Ve tabii zeytin var zeytin var. Üstelik zeytin, elma armut gibi ağacından koparıldığı gibi yenilmediğinden onu yenir hale getirir birçok farklı sistem var. Önce başına birçok çorap örülecek ki, -zeytin tanesi olsam böyle düşünürdüm- doğal olarak, yenir hale gelebilsin. Yoksa acı mı acı malum, meyveyi dalından koparıp ağzınıza attığınızda... Zeytinin lezzet sırrı, koparıldıktan sonra maruz kaldığı, ister işkence deyin, ister işlemler, bu süreçle ilgilidir. İşkence lafına uygun olarak zeytinlerin niye yerine göre kırışık, yerine göre ezik olduklarını Gemlik’te yol üzerinde bir zeytin işletmesinde gözlerimle görerek anladım.
Zeytinler aslında gergin ciltli toplanıyor ama yenir hale gelirken kırışıyorlar. Zira siyahlanınca, siz deyin taş ben diyeyim kayalar altında, zeytin havuzlarında toplanıp bastırılıyor. Bu işlem bir yıl sürüyor. Özgün firmasından görüştüğüm Emin Özengen ile fizik mühendisi Erol İlhan’dan bu işlemin sıcak su verilerek çabuklaştırılabileceğini öğreniyorum ancak bu yöntem zeytini bozup ekşitebilir. Havuzlarda bir ay gibi süre içinde değiştirilen suya zeytin miktarının yüzde 13’ünden başlayarak yüzde 20’ye kadar değişebilen oranda tuz da katılması gerekli. Tuzun az olması lezzet için artı ama az olması da bozulması ihtimalini artırıyor.

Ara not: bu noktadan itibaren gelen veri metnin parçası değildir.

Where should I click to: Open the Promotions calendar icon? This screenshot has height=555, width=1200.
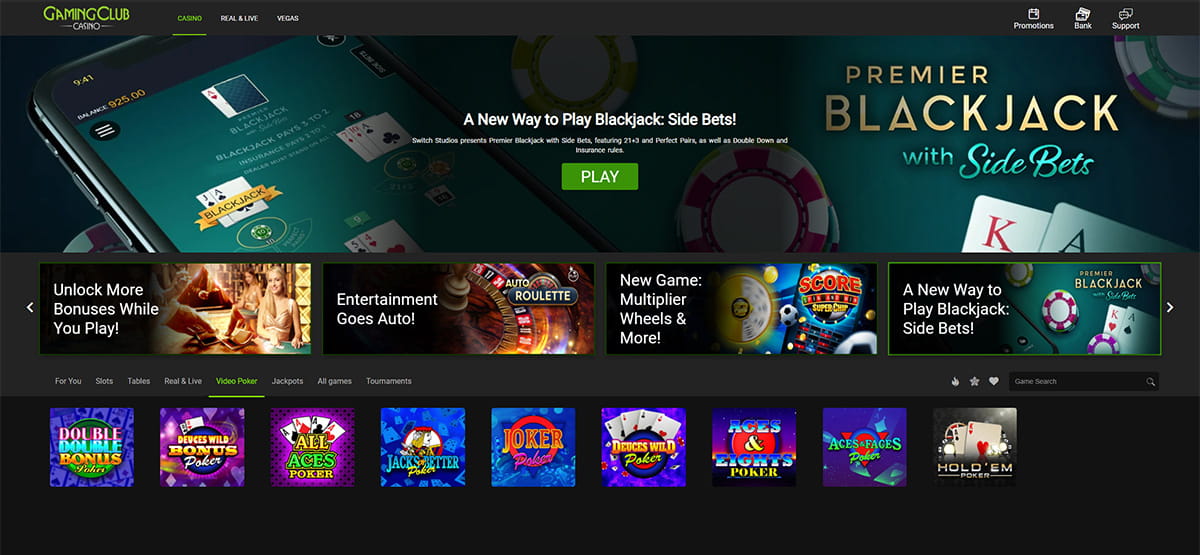(x=1033, y=14)
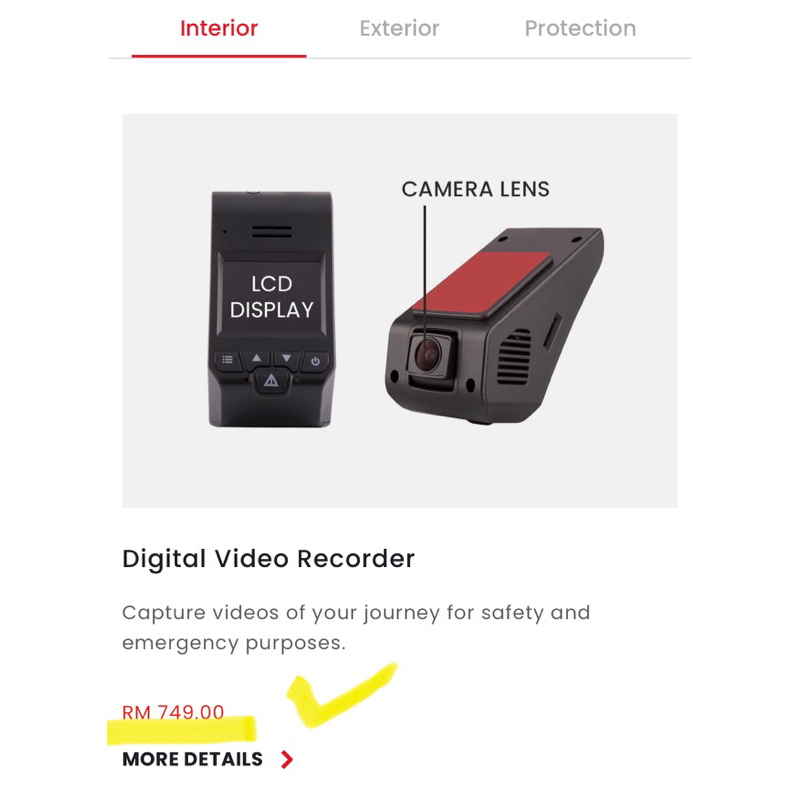Click the power button icon on the recorder

click(x=315, y=361)
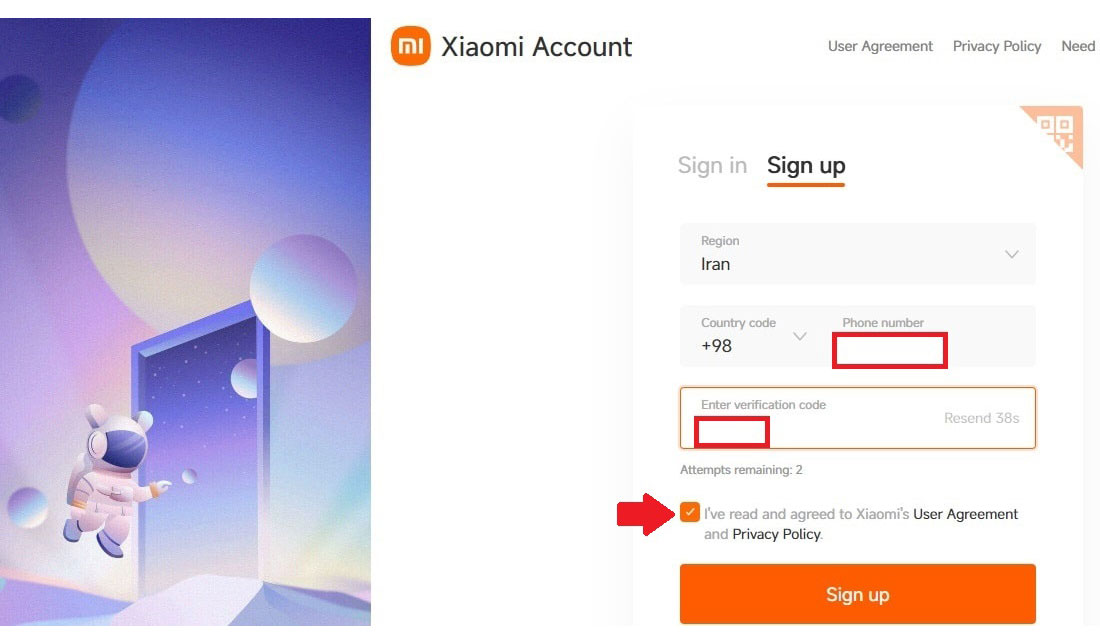Open User Agreement link beside checkbox
This screenshot has width=1100, height=644.
tap(965, 514)
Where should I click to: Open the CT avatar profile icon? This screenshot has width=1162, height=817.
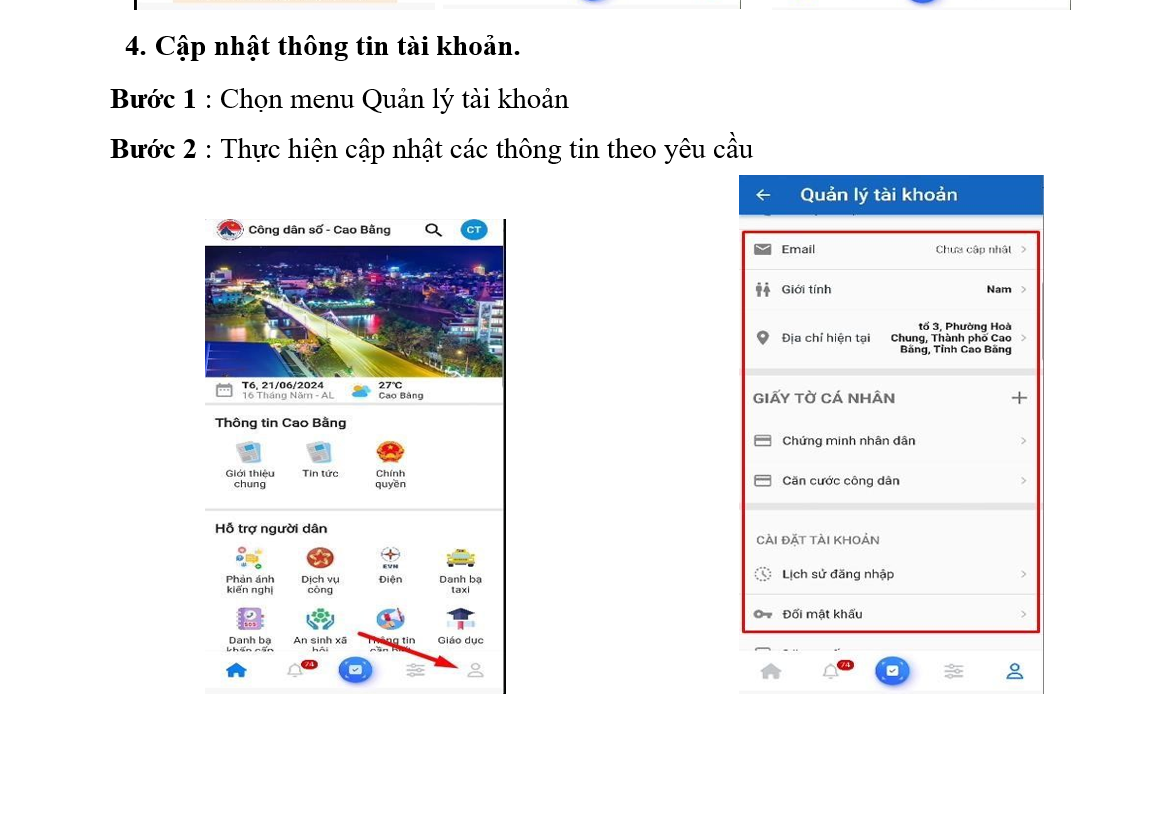click(474, 230)
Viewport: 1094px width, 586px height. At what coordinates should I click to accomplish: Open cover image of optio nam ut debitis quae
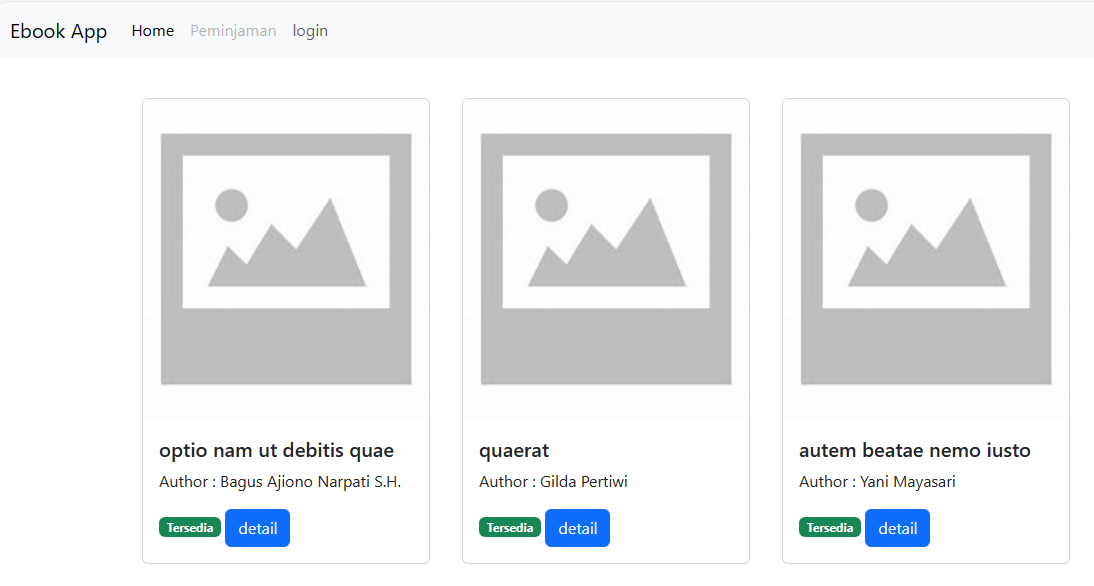pos(286,259)
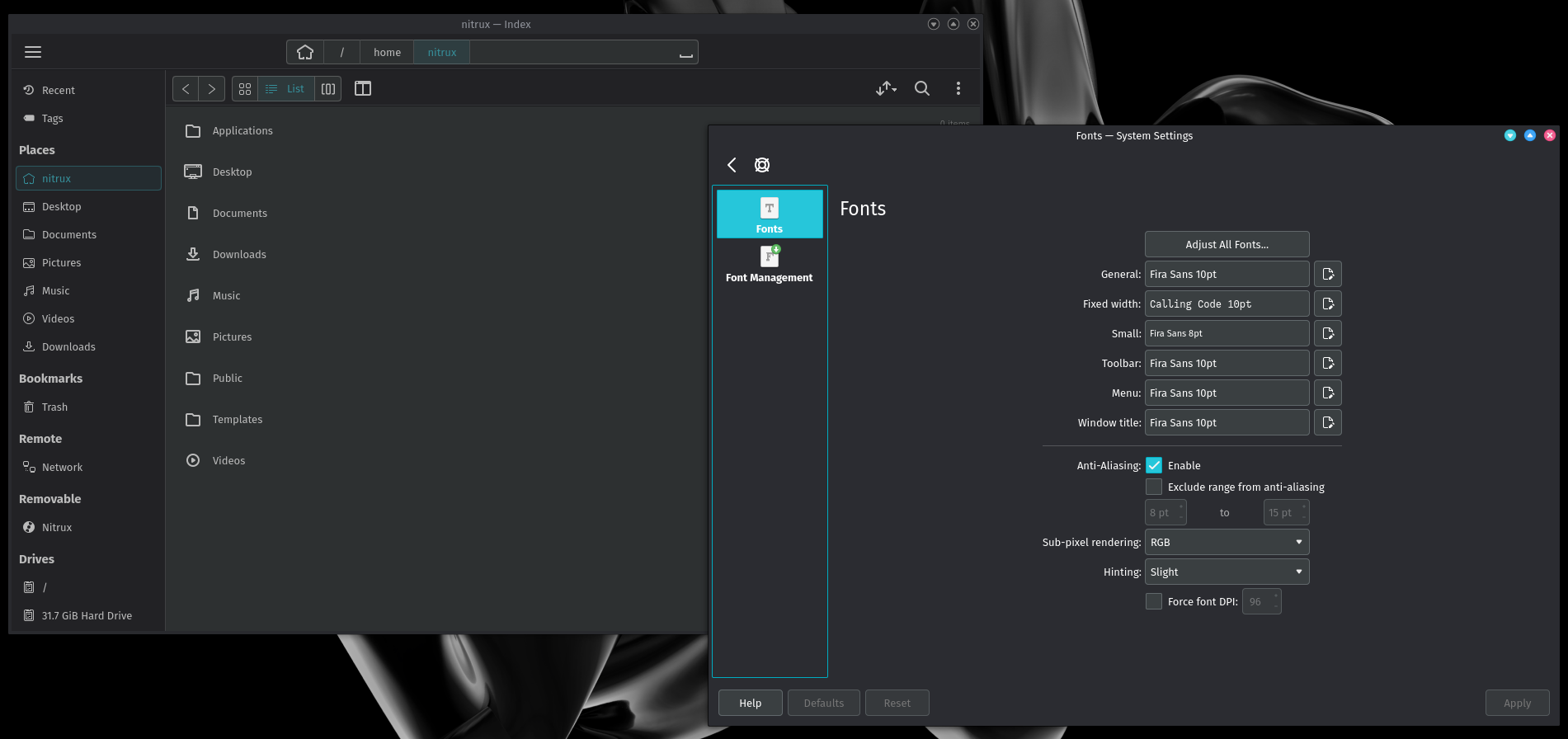This screenshot has width=1568, height=739.
Task: Click the home icon in the path bar
Action: pyautogui.click(x=305, y=52)
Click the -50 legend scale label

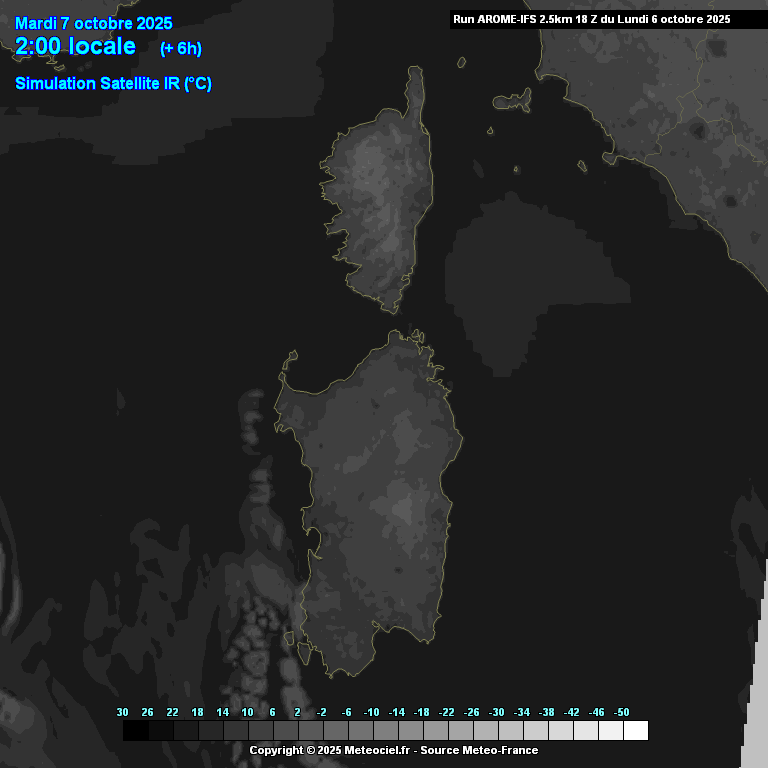click(x=622, y=712)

Gemlik zeytinlerinin lezzeti sadece bu yöntemden değil, zeytinin yamaç ürünü olmasından... Yükseklerdeki Umurbey, Engürü ve Katırlı köylerinin zeytinleri çok ünlü. Hatta Katırlılar bir kooperatif de kurmuşlar. Katırlı zeytini en pahalı satılan zeytin. İrilik derseniz iri, taze fidan sulanırsa iri zeytin veriyor, çekirdeği de ayrıca küçük oluyor. Gemlik zeytinini müstesna yapan bir diğer unsur da elle toplanmaları. Bir önemli bilgi daha: Hemen hemen hiç zeytin tadını alamadığımız iri kırma yeşil zeytinin acısı kostik ile alınıyor. Bu kimyasal, zeytinin anında acısını alıyor ama belli bir oranın üzerinde kanserojen olması nedeniyle itina ve denetim ile kullanılmasını gerektiriyor.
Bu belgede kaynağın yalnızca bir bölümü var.